Strategy
Investment Banking Becomes Toxic for Wealth Firms After Lehman Demise

The collapse of Lehman Brothers will hurt wealth managers' clients and encourage players to put a wide gap between their business models and that of investment banking, industry figures said.
Lehman, which has filed for bankruptcy after talks to buy it failed over the weekend, is the latest investment banking casualty from the credit crunch. Earlier this year, Bear Stearns, which suffered heavy losses via some of its hedge funds, was bought by JPMorgan.
The demise of Lehman will accelerate moves by wealth managers to distance themselves from investment banking to reassure clients that their money is safe, industry figures said.
Already, Switzerland’s UBS has decided to make its wealth management group more autonomous from its investment bank to calm client worries, although analysts said it should still consider making the wealth unit entirely separate through a listing on the stock market. Since the credit crisis erupted, UBS, one of the biggest wealth players in the industry, has lost clients and advisors to rivals.
The bankruptcy of Lehman will only reinforce the wisdom of UBS's move, said Michael Maslinski, director of consultancy Maslinski & Co.
Although Lehman did not have a significant wealth management business, the firm’s bankruptcy - due to its market exposure to weak property markets - demonstrates that wealth managers must keep a broad distance from investment banking in future, Mr Maslinski said.
“These events clearly reinforce the message that investment banking and wealth management have to be very clearly separated. The implications for the industry as a whole are enormous,” Mr Maslinski said.

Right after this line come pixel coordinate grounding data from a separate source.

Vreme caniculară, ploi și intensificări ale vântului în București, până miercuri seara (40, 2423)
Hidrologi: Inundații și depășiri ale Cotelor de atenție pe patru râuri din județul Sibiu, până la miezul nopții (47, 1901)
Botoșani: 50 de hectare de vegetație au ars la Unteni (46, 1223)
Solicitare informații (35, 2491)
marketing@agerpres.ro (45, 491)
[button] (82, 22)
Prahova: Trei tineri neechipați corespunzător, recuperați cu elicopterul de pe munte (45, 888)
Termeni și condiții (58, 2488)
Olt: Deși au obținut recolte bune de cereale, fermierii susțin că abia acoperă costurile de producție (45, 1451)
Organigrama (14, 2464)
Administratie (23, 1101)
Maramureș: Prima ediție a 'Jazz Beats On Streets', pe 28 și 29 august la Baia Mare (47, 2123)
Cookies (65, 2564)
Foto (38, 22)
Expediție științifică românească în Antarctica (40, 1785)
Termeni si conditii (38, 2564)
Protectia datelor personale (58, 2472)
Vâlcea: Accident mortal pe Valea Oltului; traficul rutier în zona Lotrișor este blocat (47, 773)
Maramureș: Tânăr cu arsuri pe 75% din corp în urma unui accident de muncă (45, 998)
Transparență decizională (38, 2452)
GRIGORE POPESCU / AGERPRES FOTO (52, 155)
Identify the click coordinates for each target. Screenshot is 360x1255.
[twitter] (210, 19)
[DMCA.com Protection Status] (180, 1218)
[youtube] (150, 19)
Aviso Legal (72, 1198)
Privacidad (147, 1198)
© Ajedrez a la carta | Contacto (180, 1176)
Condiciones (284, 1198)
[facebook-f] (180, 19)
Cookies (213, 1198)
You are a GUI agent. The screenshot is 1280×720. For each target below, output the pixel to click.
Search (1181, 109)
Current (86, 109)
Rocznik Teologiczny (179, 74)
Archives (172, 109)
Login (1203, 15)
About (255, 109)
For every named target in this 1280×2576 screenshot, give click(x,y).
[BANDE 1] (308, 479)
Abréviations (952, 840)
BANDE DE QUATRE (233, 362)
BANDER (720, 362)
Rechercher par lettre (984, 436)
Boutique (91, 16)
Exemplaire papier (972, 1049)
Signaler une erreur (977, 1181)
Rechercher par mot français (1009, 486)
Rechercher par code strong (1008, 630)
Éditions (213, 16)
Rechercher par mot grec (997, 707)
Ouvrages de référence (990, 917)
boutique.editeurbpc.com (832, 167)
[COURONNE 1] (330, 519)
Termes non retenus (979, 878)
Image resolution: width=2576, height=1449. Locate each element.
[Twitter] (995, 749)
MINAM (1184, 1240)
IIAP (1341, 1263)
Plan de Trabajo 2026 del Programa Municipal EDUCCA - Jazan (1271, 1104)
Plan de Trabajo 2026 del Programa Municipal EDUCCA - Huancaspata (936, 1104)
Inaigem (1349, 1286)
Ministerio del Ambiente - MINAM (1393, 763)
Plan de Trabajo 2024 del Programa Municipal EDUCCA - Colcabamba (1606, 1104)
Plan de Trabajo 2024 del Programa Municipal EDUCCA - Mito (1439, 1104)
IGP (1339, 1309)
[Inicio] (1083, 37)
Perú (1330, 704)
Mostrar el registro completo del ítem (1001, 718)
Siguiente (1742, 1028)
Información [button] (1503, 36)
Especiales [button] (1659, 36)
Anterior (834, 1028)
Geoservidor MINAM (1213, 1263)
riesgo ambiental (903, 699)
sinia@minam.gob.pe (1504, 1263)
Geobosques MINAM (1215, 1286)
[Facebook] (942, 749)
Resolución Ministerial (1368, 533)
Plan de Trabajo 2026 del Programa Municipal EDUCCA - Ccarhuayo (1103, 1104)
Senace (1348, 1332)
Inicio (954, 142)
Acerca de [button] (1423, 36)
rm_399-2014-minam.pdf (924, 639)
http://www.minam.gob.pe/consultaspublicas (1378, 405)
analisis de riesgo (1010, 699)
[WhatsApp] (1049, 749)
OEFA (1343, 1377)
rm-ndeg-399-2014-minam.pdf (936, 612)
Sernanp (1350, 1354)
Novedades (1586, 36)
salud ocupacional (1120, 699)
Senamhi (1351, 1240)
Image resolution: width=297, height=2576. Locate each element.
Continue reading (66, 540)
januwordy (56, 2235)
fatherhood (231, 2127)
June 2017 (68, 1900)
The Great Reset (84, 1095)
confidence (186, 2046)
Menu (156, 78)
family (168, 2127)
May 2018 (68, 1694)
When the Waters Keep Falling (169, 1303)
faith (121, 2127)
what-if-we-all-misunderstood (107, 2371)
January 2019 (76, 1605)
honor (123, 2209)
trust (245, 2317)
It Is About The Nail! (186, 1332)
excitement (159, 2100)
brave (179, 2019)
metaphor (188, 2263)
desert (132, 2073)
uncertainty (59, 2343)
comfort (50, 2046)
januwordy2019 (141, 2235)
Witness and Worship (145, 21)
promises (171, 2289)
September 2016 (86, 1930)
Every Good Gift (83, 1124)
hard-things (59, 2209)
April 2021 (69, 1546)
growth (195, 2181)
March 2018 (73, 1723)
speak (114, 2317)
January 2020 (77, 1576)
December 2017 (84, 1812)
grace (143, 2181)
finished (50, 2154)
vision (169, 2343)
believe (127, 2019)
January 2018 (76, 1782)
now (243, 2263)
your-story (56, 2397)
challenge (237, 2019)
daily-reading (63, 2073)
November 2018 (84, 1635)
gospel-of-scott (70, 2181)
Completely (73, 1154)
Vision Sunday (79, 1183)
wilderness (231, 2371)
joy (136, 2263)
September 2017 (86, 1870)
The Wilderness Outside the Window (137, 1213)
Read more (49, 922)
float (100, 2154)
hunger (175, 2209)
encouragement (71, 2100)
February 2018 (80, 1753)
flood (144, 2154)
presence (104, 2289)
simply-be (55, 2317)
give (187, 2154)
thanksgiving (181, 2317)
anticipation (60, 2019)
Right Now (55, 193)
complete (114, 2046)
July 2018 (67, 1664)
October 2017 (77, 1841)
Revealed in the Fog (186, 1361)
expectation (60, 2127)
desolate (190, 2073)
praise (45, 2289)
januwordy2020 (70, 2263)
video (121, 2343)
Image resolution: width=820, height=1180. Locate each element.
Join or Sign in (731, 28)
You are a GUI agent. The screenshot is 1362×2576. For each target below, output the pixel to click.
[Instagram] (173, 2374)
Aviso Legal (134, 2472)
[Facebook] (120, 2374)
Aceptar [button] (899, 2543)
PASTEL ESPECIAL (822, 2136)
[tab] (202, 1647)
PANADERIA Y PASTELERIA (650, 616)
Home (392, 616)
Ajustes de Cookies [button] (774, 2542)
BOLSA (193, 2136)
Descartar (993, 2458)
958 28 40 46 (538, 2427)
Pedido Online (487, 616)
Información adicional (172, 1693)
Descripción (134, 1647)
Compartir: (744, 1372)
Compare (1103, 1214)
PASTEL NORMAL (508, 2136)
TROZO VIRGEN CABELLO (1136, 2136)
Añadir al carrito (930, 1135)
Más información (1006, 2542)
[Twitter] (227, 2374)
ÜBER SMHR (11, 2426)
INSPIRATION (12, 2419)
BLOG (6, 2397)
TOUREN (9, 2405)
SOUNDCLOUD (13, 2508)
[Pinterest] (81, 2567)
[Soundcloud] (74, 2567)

“The very term, 'investment banking', is now seen as so bad that you will see it disappear altogether. Their activities have discredited it in the eyes of many people. The tide is now turning very fast. I believe investment banking is going to have to be reinvented as a genuinely client-led activity,” Mr Maslinski said.
One issue that will concern wealth managers is whether structured products sold by Lehman Brothers to private bank clients will prove to be worthless or only hold a fraction of their original value, according to a senior economist at a UK private bank, who asked not to be named.
“That is the next thing that [private banking] clients need to be aware of,” the economist told WealthBriefing.
“Ultimately, most of the assets held under a wealth management operation don’t have much in the way of counterparty risk but you do suffer this risk with some of the products that a private bank might use,” the economist added.